1.Spark性能调优:checkPoint的使用
https://blog.csdn.net/leen0304/article/details/78718346
checkpoint的意思就是建立检查点,类似于快照,例如在spark计算里面,计算流程DAG特别长,服务器需要将整个DAG计算完成得出结果,但是如果在这很长的计算流程中突然中间算出的数据丢失了,spark又会根据RDD的依赖关系从头到尾计算一遍,这样子就很费性能,当然我们可以将中间的计算结果通过cache或者persist放到内存或者磁盘中,但是这样也不能保证数据完全不会丢失,存储的这个内存出问题了或者磁盘坏了,也会导致spark从头再根据RDD计算一遍,所以就有了checkpoint,其中checkpoint的作用就是将DAG中比较重要的中间数据做一个检查点将结果存储到一个高可用的地方(通常这个地方就是HDFS里面)。
使用checkpoint 需要 先设置 checkpoint 的目录,例如如下代码:
val sparkConf = new SparkConf
sparkConf
.setAppName("JOINSkewedData")
.set("spark.sql.autoBroadcastJoinThreshold", "1048576") //1M broadcastJOIN
//.set("spark.sql.autoBroadcastJoinThreshold", "104857600") //100M broadcastJOIN
.set("spark.sql.shuffle.partitions", "3")

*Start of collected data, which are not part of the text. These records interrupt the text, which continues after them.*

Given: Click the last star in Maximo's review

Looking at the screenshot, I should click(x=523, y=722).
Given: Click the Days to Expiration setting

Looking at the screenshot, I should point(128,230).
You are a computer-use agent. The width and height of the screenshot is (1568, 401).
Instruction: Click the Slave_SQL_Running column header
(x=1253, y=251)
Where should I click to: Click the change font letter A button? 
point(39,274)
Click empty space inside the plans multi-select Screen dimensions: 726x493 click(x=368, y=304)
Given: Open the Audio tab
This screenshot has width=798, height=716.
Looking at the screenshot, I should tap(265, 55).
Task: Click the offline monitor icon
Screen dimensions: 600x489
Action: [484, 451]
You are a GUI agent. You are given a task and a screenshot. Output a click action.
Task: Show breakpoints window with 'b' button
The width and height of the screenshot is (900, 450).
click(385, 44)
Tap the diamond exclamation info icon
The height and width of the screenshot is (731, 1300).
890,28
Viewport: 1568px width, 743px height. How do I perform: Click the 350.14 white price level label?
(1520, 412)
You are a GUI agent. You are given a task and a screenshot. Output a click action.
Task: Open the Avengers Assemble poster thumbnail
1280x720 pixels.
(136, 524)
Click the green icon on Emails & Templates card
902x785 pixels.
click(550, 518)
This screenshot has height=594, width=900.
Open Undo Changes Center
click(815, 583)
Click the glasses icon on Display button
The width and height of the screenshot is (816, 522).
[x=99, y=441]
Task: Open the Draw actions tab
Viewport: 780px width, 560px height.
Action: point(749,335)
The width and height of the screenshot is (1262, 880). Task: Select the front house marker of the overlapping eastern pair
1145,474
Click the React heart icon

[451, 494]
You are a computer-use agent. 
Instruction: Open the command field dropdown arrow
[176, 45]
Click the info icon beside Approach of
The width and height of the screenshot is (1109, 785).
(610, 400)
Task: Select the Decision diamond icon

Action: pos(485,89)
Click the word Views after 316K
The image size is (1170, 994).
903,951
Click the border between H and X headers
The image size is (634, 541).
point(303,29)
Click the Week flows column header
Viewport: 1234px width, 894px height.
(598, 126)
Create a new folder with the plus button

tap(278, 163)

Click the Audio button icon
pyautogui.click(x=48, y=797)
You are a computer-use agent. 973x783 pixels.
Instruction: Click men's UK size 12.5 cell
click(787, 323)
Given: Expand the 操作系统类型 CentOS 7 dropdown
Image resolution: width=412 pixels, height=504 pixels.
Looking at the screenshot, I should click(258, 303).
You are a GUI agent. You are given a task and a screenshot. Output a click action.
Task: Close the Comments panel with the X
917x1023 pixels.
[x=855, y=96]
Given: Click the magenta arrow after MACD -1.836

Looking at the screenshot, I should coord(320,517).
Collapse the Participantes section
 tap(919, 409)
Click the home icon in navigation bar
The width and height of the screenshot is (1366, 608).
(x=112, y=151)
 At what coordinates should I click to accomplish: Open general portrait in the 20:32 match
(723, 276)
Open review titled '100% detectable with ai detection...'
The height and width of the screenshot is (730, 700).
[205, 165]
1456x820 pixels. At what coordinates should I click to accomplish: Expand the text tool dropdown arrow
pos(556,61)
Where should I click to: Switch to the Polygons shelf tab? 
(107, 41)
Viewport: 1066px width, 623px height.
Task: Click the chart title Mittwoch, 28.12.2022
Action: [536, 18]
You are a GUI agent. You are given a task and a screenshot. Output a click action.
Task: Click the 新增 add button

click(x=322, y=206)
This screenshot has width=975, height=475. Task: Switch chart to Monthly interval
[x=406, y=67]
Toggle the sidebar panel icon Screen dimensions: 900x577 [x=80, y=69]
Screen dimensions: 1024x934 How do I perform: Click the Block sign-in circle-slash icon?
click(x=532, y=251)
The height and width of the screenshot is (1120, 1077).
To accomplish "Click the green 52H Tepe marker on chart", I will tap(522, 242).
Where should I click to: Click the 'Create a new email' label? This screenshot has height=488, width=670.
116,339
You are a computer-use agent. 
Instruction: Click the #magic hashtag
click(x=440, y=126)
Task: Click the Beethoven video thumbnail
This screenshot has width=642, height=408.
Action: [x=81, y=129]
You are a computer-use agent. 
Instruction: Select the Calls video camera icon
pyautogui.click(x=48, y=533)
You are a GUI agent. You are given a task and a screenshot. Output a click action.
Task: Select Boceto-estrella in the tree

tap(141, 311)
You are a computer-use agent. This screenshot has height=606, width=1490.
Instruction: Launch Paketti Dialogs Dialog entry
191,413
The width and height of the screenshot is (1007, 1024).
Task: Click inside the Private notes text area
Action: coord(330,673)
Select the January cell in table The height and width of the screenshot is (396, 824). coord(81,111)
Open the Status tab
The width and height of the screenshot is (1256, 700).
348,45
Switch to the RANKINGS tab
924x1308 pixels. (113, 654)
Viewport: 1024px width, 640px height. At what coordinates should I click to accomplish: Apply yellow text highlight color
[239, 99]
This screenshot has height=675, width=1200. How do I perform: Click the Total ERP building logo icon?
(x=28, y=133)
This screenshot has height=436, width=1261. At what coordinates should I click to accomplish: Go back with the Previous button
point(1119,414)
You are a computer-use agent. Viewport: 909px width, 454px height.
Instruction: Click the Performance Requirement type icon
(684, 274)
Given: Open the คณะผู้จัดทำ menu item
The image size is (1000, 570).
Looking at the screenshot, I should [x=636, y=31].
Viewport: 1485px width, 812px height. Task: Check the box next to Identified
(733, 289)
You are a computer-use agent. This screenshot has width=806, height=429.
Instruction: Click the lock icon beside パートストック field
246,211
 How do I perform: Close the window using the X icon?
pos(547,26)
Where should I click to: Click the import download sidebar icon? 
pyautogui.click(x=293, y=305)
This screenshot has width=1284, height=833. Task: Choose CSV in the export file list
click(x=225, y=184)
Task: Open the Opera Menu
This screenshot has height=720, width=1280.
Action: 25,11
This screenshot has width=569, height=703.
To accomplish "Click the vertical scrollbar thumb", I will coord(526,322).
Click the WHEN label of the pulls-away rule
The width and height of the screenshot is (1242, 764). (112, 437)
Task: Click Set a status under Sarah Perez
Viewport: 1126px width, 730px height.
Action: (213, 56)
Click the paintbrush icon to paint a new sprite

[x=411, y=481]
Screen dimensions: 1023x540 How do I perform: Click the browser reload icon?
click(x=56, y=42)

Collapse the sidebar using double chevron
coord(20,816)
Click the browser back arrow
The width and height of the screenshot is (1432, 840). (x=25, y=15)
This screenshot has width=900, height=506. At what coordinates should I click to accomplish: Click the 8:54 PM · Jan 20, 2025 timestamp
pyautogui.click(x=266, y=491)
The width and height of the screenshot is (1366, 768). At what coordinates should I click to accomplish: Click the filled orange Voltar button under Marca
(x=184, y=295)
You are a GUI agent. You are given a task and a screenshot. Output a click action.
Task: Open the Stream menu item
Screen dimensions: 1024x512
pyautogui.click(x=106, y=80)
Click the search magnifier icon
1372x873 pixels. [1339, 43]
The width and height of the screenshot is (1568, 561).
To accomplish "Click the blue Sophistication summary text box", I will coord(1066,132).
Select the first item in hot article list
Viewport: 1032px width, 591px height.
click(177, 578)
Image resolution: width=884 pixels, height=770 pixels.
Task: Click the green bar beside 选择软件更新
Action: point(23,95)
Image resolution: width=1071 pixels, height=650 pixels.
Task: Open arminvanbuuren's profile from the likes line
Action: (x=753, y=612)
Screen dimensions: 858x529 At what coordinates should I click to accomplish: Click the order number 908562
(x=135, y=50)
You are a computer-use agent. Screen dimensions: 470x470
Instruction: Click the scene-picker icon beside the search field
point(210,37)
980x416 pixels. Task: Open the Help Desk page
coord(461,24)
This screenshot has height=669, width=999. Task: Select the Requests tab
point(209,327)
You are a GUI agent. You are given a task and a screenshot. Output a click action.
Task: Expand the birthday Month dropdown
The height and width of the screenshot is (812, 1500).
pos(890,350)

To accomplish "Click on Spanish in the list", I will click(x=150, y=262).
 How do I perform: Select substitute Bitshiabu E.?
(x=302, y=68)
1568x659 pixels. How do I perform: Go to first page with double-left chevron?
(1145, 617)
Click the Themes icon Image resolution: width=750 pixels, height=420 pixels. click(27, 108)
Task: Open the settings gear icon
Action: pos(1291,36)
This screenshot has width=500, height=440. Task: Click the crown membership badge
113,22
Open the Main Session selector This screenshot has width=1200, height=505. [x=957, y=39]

if (args.length > 0 && args(0).equals("ide")) {
sparkConf
.setMaster("local[3]")
}
val spark = SparkSession.builder()
.config(sparkConf)
.getOrCreate()
val sparkContext = spark.sparkContext
sparkContext.setLogLevel("WARN")
sparkContext.setCheckpointDir("file:///D:/checkpoint/")
有的时候需要本地调试,需要设置为windows 或者 linux 的本地目录
windows
sparkContext.setCheckpointDir("file:///D:/checkpoint/")
linux
sparkContext.setCheckpointDir("file:///tmp/checkpoint")
hdfs
sparkContext.setCheckpointDir("hdfs://leen:8020/checkPointDir")
使用 checkpoint 的时候,需要在建立 checkpoint 的 rdd 上进行函数调用即可
rdd.checkpoint
注意 :
使用 checkpoint 的时候,建议先将 rdd.cache 一次,因为 checkpoint 是 transform 算子,
执行的时候相当于走了两次流程,前面计算了一遍,然后checkpoint又会计算一次,所以一般我们先进行cache然后做checkpoint就会只走一次流程,checkpoint的时候就会从刚cache到内存中取数据写入hdfs中,如下:
rdd.cache()
rdd.checkpoint()
rdd.collect
在streaming中使用checkpoint主要包含以下两点:设置checkpoint目录,初始化StreamingContext时调用getOrCreate方法,即当checkpoint目录没有数据时,则新建streamingContext实例,并且设置checkpoint目录,否则从checkpoint目录中读取相关配置和数据创建streamingcontext。
// Function to create and setup a new StreamingContext def functionToCreateContext(): StreamingContext = { val ssc = new StreamingContext(...) // new context val lines = ssc.socketTextStream(...) // create DStreams ... ssc.checkpoint(checkpointDirectory) // set checkpoint directory ssc } // Get StreamingContext from checkpoint data or create a new one val context = StreamingContext.getOrCreate(checkpointDirectory, functionToCreateContext _)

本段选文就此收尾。